Maintenant, Plotkin ferme son fonds après des baisses de 39 % l’an dernier et de 23 % cette année jusqu’en avril. Réaction de Griffin : « Le hedge fund moyen dure environ trois ans. Donc plusieurs centaines de fermetures par an et le monde continue. Tant pis pour le savoir-faire.
Chase Coleman, fondateur du fonds spéculatif Tiger Global Management, est encore plus vénéré. Son fonds vieux de deux décennies aurait généré des rendements de plus de 20% par an jusqu’en 2020, aidés par de gros paris sur la technologie. Maintenant, ces paris se dégradent. Après une année de baisse en 2021, le principal fonds spéculatif de Coleman est en baisse de 44 % cette année jusqu’en avril, et son fonds long-only a chuté de 52 %. Qu’est-il arrivé? “Les marchés n’ont pas été coopératifs”, a écrit Tiger Global aux investisseurs. Ils sont rarement aux stock pickers.
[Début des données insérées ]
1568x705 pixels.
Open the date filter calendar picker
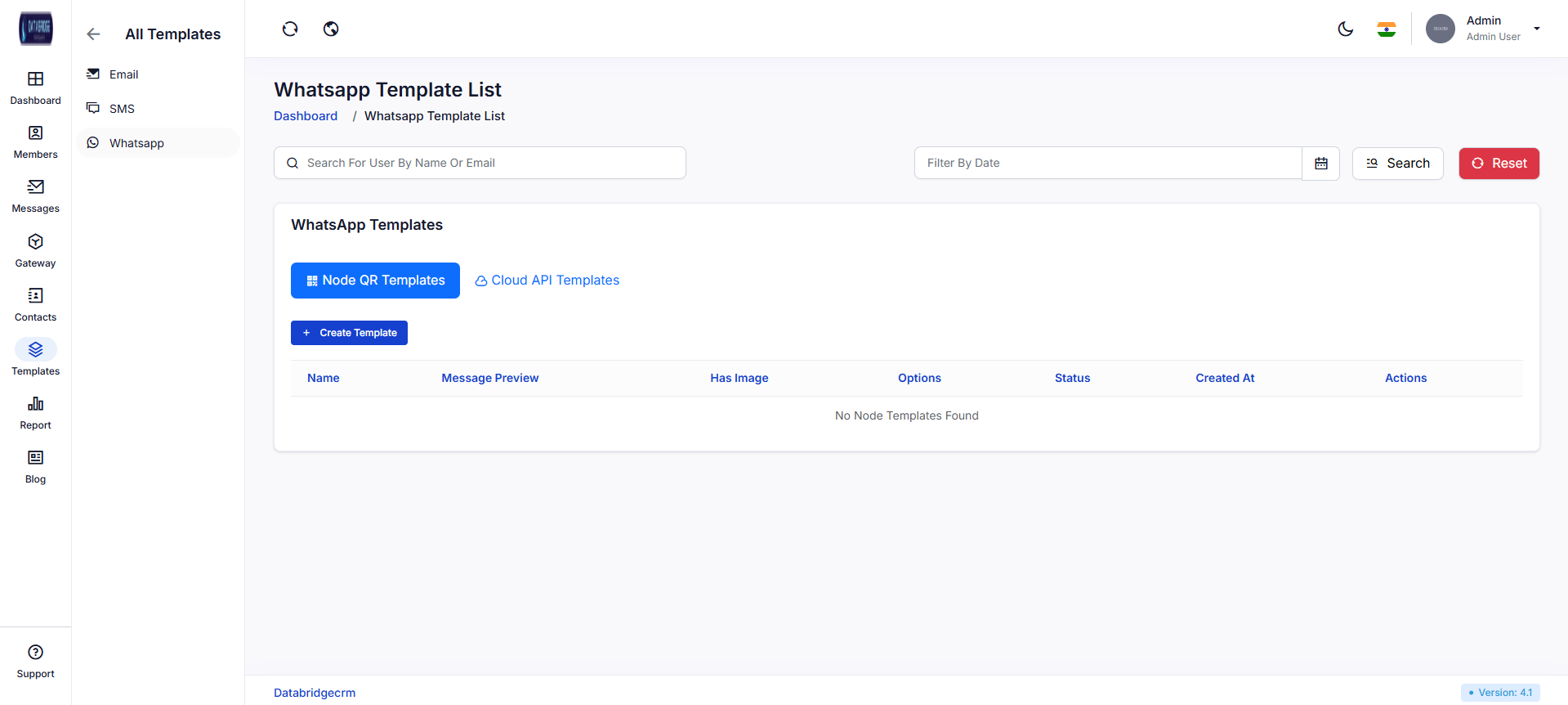click(1320, 164)
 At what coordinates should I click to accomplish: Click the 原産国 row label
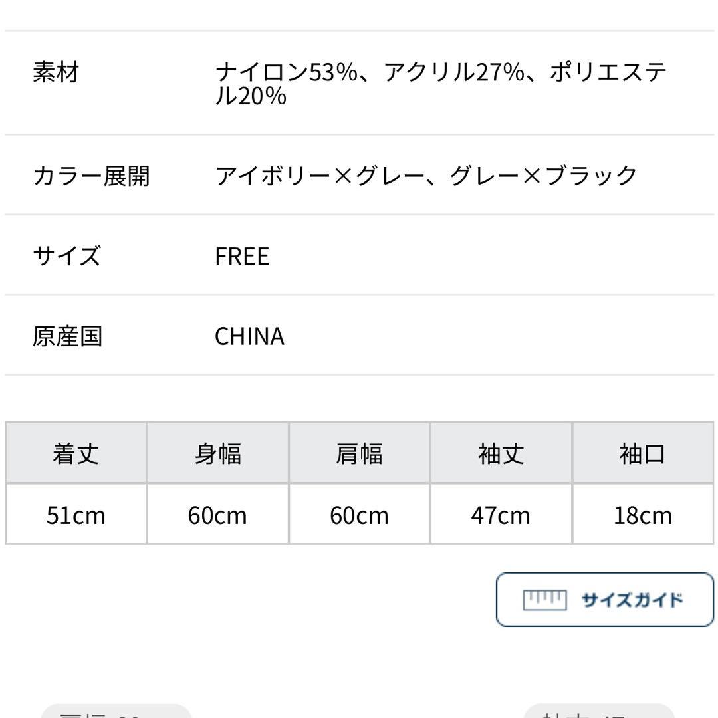tap(67, 336)
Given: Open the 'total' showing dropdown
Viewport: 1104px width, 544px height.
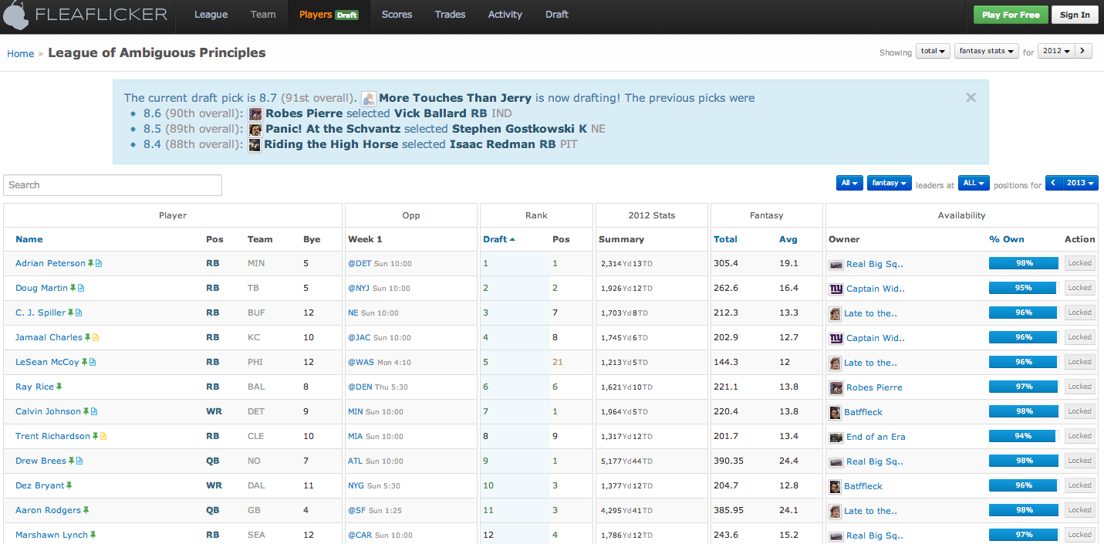Looking at the screenshot, I should tap(933, 52).

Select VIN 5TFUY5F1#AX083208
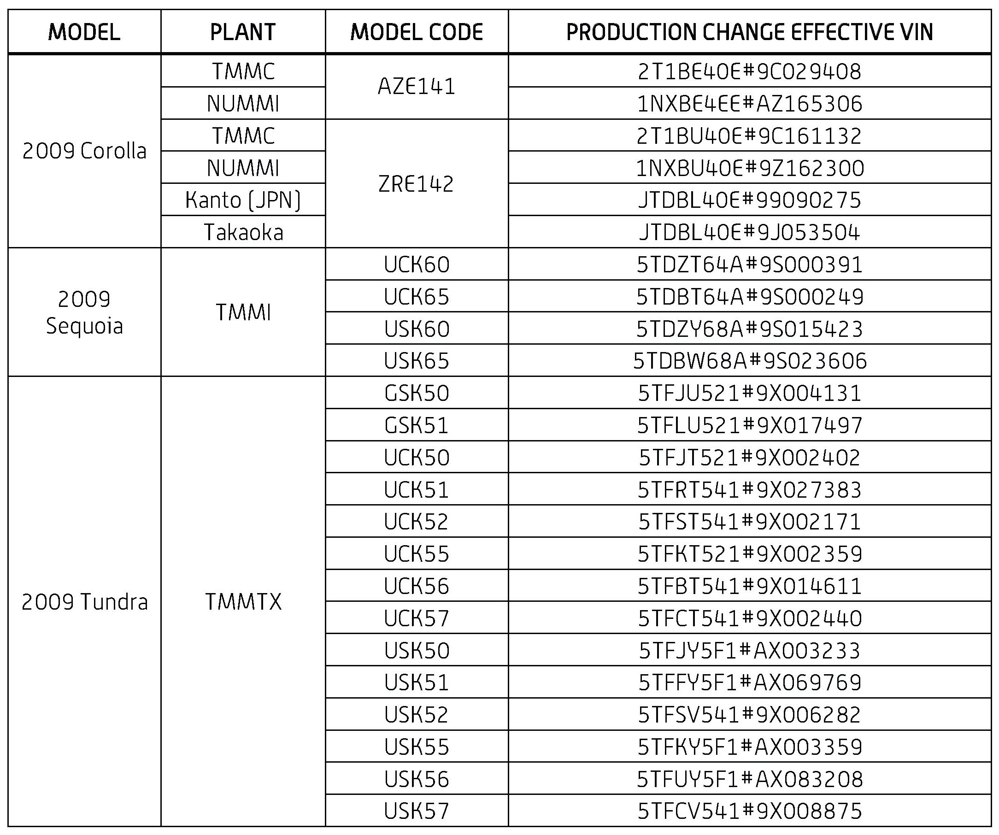point(749,779)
Même les palmarès les plus admirés ne sont pas nécessairement une démonstration de compétence. Le plus vénéré appartient peut-être à Peter Lynch, qui a accumulé un rendement de 29% par an à la tête du Magellan Fund de Fidelity de 1977 à 1990, dividendes compris. Il a dépassé le S&P 500, l’indice de référence du fonds, de plus de 13 % par an pendant cette période.
Cela peut sembler être une maîtrise de la sélection de titres, mais pas si vite. D’une part, Lynch n’a pas investi dans le S&P 500. Il a acheté des sociétés de haute qualité qui se négociaient à un prix raisonnable, un mélange de deux stratégies – qualité et valeur – qui sont bien connues pour avoir dépassé le marché historiquement.
Et en l’occurrence, la combinaison des deux stratégies a battu le marché avec une énorme marge tandis que Lynch menait Magellan. Un mélange des 20% des actions américaines les plus rentables et les moins chères, pondérées à parts égales, a rapporté 28% par an pendant cette période, selon les chiffres compilés par le professeur de Dartmouth Ken French, égalant presque la performance de Lynch. Magellan et le mélange rentabilité/valeur sont également relativement volatils et environ un tiers plus volatils que le S&P 500, une autre indication que le mélange rentabilité/valeur capture plus étroitement le style d’investissement de Lynch que le S&P 500.
Il ne semble donc pas y avoir de magie dans la sélection des actions de Lynch. Il a simplement eu la chance que son style d’investissement soit en faveur pendant ses 13 années chez Magellan. Ce n’est pas toujours le cas. S’il avait exercé son style au cours des 13 années précédentes, il aurait probablement généré un rendement plus proche de 6% par an, soit 1 point de pourcentage de mieux que le S&P 500. En fait, depuis 1963, il n’y a pas d’autre période en dehors de la fin des années 1970 et les années 1980 dans lesquelles Lynch aurait fait presque aussi bien. Et si son bilan s’efface sous l’examen minutieux, imaginez à quel point les autres managers ont l’air terne.
Gardez tout cela à l’esprit lorsque vous entendez parler de stock pickers battant le marché cette année. Il peut y avoir une poignée d’entre eux avec de longs antécédents de succès qui ne peuvent pas être entièrement expliqués par leur style d’investissement. Warren Buffett, David Tepper et Chris Hohn me viennent à l’esprit. Mais ce sont de vastes exceptions. Tous les autres ont probablement eu de la chance.
Cette colonne ne reflète pas nécessairement l’opinion du comité de rédaction ou de Bloomberg LP et de ses propriétaires.
Nir Kaissar est un chroniqueur Bloomberg Opinion couvrant les marchés. Il est le fondateur d’Unison Advisors, une société de gestion d’actifs.